Ireland says not ready to let Brexit talks move on to trade

Anti-Brexit protesters wave EU and Union flags outside the Houses of Parliament in London, Britain, November 14, 2017. REUTERS/Peter Nicholls

By Padraic Halpin

DUBLIN (Reuters) - Britain and Ireland clashed over Brexit on Friday with Dublin saying it was not ready to allow the talks to move on to the second phase next month and London ruling out the much longer transitional period preferred by its neighbour.

The border between EU-member Ireland and Northern Ireland, which will be the UK's only land frontier with the bloc after its departure, is one of three issues Brussels wants broadly solved before it decides in December whether to move the talks onto a second phase about trade, as Britain wants.

Meeting in Dublin, Britain's Foreign Secretary Boris Johnson and his Irish counterpart Simon Coveney struck an amicable tone but remained far apart on several key aspects of the talks.

"Yes we all want to move onto phase two of the Brexit negotiations but we are not in a place right now that allows us to do that," Coveney said. "We have very serious issues, particularly around the border, that need more clarity."

He said Ireland's preference was that Britain as a whole would share the same regulations as the EU post-Brexit but if that was not possible, then London effectively needed to commit to allowing a tailor-made solution for Northern Ireland

"In the absence of that, from an Irish persecutive, there is a sense of jumping into the dark," Coveney said.

Johnson said moving the talks onto the next stage would help to resolve the border issue as many of the questions around it were bound up with Britain's future customs arrangement with the European Union.

"I want to stress that we in no way minimise the issue and wish to minimise the work that will need to be done by the UK and by Ireland together to get this right," Johnson said.

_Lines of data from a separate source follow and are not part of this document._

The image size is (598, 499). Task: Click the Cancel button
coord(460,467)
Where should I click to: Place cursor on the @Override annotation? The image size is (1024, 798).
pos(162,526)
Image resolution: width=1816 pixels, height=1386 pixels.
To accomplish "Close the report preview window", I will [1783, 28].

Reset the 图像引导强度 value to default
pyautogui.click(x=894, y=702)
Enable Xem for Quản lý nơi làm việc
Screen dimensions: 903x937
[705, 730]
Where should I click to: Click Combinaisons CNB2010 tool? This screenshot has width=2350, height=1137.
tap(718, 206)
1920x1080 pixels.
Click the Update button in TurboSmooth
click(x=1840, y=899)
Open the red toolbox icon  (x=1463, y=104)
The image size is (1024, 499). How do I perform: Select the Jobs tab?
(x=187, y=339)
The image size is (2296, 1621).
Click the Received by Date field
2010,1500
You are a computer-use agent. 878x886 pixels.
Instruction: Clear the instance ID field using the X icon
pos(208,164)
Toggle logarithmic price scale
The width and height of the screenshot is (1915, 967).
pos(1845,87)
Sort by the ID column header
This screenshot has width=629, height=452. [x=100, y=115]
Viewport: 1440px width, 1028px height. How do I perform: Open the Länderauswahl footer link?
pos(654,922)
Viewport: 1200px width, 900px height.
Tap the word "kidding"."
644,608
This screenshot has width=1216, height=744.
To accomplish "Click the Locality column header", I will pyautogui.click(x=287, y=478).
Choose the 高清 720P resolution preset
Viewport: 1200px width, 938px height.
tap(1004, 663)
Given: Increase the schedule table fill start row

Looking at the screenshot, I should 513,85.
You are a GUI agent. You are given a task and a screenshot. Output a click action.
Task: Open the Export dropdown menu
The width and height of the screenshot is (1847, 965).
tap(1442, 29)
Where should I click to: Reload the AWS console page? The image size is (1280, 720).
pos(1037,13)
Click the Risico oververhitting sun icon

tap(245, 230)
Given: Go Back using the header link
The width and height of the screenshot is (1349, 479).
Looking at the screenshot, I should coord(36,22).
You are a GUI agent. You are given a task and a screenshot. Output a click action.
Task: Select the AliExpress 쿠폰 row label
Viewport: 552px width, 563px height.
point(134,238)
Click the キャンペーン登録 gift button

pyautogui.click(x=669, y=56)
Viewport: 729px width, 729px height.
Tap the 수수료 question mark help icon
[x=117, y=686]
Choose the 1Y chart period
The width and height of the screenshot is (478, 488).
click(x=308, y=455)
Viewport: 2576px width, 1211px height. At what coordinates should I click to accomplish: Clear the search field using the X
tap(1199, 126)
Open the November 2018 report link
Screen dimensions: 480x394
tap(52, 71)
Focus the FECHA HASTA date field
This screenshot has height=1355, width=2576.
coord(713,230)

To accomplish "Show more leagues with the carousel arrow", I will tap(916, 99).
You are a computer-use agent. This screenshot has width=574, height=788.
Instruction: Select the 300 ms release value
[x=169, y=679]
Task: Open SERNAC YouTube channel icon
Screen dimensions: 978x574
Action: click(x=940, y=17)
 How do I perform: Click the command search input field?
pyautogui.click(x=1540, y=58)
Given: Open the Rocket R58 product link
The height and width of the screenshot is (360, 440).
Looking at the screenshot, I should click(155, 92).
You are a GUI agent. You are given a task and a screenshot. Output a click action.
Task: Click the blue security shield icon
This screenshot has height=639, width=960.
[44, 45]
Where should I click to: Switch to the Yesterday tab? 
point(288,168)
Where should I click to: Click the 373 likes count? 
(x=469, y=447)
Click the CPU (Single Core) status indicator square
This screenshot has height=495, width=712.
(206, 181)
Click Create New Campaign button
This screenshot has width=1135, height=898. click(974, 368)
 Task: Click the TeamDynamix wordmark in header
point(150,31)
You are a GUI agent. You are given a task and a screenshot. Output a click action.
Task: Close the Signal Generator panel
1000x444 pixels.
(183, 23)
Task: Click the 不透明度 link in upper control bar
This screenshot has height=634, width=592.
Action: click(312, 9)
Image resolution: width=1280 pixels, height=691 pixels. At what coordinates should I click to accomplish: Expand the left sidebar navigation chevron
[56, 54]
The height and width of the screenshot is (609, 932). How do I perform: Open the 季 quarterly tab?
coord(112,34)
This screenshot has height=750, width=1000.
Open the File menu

"The British government has absolutely no interest whatever in seeing any kind of hard border, that is the last thing we want to see as a result of that exercise."

Johnson added that he understood why Ireland wants a four to five-year post-Brexit transition period for Britain to allow businesses in Ireland time to adjust to any new arrangements, but said this was possible within a much tighter timescale.

"I understand the sentiment behind it, which is that everybody wants to have the maximum possible reassurance," he said.

"I think it's possible to do that in a much shorter timescale... Now is the time to make haste (on moving onto stage two of Brexit talks) and perhaps we don't need to wait quite so long to give business final certainty about how it's all going to work."